**Description of the task:** What do the lines say, reproduced word for word, from the first of the entries below through the line bearing "Task: Open the omonioboli"?
——
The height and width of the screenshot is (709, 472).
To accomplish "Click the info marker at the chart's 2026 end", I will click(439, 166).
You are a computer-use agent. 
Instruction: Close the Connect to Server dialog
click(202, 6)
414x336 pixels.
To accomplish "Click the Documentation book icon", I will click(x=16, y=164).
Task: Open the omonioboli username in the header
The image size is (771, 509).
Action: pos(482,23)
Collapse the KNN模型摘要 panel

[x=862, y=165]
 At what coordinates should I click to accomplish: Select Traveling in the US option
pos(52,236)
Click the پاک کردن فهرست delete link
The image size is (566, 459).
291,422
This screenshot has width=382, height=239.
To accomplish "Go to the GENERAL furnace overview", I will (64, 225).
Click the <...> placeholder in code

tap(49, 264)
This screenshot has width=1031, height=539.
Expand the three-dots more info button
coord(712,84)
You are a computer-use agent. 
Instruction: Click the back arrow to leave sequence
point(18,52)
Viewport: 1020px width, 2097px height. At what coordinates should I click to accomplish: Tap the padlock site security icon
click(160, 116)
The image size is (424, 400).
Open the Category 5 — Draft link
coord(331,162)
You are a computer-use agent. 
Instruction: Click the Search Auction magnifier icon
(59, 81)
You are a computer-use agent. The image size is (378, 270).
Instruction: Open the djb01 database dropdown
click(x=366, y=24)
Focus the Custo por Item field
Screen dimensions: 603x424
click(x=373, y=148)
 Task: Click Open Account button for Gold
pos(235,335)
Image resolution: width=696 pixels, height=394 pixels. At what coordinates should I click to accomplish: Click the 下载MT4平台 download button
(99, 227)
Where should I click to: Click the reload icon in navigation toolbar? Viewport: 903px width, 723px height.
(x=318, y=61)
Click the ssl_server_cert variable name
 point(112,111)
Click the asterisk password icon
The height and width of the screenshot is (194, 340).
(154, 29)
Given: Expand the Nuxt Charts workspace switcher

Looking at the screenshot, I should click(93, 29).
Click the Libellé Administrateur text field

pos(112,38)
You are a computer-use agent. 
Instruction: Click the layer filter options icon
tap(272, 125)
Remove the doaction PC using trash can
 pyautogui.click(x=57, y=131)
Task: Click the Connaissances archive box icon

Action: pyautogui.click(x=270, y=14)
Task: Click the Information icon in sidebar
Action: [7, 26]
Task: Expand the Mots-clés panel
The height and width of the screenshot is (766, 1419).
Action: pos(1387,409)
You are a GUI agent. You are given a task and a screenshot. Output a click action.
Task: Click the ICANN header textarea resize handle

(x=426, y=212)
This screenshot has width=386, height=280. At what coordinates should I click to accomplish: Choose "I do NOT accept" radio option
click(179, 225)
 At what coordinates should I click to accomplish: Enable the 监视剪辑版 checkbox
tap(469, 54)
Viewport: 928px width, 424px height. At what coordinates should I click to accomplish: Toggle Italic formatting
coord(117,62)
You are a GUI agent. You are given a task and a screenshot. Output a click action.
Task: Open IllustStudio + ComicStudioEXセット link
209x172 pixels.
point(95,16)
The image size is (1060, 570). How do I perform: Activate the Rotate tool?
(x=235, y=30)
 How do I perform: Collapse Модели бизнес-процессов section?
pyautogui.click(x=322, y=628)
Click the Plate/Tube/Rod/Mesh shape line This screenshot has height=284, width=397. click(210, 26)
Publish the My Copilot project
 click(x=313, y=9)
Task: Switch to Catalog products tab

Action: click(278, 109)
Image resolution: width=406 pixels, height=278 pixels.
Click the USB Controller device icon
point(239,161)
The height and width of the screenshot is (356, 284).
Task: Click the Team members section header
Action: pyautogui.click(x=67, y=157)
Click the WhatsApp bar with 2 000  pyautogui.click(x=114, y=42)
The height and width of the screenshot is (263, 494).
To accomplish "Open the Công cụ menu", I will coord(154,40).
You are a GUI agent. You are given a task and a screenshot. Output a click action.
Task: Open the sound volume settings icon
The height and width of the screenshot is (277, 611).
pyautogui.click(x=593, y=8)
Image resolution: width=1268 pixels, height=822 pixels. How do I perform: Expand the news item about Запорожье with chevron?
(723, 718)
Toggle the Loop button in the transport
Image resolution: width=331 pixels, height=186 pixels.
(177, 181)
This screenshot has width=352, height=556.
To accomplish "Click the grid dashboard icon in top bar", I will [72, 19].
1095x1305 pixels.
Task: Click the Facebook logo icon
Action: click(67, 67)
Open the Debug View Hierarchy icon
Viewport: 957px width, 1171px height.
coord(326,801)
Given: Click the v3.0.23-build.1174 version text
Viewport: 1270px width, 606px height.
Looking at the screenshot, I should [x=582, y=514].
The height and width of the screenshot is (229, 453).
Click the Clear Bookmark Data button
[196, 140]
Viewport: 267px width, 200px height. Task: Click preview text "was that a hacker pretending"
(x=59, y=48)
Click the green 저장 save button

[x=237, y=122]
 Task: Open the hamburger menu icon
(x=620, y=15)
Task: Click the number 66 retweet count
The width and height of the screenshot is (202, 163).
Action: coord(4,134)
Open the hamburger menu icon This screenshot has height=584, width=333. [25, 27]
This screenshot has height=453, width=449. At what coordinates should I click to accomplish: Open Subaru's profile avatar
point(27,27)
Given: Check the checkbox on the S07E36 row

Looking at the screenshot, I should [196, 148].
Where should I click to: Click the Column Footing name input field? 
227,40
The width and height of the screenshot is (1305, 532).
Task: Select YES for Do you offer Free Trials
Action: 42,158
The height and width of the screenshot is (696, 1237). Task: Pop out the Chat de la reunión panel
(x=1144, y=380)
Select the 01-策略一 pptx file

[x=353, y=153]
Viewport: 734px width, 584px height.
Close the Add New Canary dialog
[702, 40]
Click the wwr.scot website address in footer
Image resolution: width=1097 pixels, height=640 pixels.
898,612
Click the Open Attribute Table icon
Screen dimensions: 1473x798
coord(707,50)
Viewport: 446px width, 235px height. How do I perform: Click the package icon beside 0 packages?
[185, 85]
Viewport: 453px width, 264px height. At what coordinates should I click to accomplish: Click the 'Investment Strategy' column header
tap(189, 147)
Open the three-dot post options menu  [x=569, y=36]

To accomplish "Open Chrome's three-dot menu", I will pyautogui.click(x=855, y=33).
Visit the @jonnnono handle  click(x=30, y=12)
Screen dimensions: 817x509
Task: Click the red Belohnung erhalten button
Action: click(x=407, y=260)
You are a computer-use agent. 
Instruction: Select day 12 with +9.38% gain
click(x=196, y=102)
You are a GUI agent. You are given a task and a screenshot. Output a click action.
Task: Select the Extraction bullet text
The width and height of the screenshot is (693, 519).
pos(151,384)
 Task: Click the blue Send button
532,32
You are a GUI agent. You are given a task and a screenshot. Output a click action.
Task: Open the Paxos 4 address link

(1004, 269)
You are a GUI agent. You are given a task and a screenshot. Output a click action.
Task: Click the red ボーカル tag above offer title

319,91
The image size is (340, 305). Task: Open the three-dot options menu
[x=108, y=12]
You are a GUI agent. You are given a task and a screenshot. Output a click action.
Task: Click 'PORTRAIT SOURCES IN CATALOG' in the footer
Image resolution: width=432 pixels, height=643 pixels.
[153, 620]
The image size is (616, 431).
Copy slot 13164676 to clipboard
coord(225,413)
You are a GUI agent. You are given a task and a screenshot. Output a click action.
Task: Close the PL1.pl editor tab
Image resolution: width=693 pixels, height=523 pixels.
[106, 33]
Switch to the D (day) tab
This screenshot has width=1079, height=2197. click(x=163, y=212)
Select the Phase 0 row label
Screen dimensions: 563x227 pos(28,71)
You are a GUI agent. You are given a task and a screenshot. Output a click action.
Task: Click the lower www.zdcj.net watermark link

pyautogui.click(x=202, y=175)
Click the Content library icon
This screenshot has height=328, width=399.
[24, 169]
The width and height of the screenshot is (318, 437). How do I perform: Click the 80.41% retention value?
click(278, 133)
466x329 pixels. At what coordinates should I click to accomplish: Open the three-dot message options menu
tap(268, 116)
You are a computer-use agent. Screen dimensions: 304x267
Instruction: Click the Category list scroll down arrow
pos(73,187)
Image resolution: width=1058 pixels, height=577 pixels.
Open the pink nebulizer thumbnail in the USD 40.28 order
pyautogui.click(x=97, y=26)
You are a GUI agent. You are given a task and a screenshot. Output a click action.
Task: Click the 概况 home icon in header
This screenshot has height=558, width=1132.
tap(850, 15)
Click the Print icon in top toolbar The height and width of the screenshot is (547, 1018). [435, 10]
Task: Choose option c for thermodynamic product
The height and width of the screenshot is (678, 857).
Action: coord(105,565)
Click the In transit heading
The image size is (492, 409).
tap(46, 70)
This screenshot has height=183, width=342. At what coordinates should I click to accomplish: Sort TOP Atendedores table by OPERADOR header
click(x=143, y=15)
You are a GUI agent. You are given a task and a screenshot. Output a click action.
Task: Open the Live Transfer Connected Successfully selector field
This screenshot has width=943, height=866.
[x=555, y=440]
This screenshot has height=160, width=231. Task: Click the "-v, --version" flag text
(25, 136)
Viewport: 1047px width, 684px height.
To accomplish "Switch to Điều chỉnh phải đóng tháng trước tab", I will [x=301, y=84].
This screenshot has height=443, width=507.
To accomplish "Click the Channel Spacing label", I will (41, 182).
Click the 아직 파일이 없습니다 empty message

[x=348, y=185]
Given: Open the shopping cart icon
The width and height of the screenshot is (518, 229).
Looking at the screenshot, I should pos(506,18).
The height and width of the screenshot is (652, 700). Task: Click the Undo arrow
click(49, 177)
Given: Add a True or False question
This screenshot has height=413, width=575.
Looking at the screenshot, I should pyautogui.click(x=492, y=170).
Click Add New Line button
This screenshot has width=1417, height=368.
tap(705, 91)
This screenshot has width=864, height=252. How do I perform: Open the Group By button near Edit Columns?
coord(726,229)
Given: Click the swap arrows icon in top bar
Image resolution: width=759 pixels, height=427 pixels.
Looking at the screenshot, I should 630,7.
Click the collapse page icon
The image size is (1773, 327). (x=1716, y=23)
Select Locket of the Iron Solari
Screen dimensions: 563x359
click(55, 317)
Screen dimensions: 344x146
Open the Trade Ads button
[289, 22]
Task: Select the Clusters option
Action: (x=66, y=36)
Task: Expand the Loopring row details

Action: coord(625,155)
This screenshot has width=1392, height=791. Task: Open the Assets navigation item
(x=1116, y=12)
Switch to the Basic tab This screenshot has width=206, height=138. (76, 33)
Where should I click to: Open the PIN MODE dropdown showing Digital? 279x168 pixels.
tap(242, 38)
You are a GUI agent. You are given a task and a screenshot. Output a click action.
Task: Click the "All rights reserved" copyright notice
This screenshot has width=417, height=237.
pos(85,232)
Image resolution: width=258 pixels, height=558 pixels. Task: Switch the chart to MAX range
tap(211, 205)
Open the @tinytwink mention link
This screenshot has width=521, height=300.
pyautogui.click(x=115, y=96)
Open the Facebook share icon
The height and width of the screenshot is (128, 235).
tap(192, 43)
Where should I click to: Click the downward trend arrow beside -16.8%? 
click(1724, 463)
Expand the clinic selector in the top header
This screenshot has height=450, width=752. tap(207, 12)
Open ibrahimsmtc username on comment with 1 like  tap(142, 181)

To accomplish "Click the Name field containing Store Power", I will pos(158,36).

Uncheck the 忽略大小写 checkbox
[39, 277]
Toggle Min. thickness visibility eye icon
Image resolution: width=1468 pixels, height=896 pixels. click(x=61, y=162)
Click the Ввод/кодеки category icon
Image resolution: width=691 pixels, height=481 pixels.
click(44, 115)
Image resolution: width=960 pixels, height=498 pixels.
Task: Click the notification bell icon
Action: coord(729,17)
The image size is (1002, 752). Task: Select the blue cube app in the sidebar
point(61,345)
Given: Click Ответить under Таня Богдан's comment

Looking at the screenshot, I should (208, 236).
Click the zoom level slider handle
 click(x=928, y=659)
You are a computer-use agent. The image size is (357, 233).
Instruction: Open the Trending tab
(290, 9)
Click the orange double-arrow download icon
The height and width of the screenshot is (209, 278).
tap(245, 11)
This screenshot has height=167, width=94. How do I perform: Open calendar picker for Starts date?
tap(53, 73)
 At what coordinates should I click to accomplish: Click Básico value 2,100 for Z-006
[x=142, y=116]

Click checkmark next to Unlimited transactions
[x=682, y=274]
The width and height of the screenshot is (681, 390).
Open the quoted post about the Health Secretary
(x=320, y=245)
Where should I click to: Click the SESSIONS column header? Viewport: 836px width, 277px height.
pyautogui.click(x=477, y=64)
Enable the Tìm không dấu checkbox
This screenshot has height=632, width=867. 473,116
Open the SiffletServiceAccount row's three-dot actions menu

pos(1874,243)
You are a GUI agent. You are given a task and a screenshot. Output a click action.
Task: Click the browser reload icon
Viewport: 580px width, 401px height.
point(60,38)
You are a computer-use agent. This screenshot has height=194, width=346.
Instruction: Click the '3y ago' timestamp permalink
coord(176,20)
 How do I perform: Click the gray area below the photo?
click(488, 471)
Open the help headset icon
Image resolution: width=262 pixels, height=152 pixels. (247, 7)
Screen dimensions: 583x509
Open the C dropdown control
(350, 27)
——
**Result of the task:**
The height and width of the screenshot is (709, 472).
To accomplish "Click the info marker at the chart's 2026 end", I will click(439, 166).
You are a computer-use agent. 
Instruction: Close the Connect to Server dialog
click(202, 6)
414x336 pixels.
To accomplish "Click the Documentation book icon", I will click(x=16, y=164).
Task: Open the omonioboli username in the header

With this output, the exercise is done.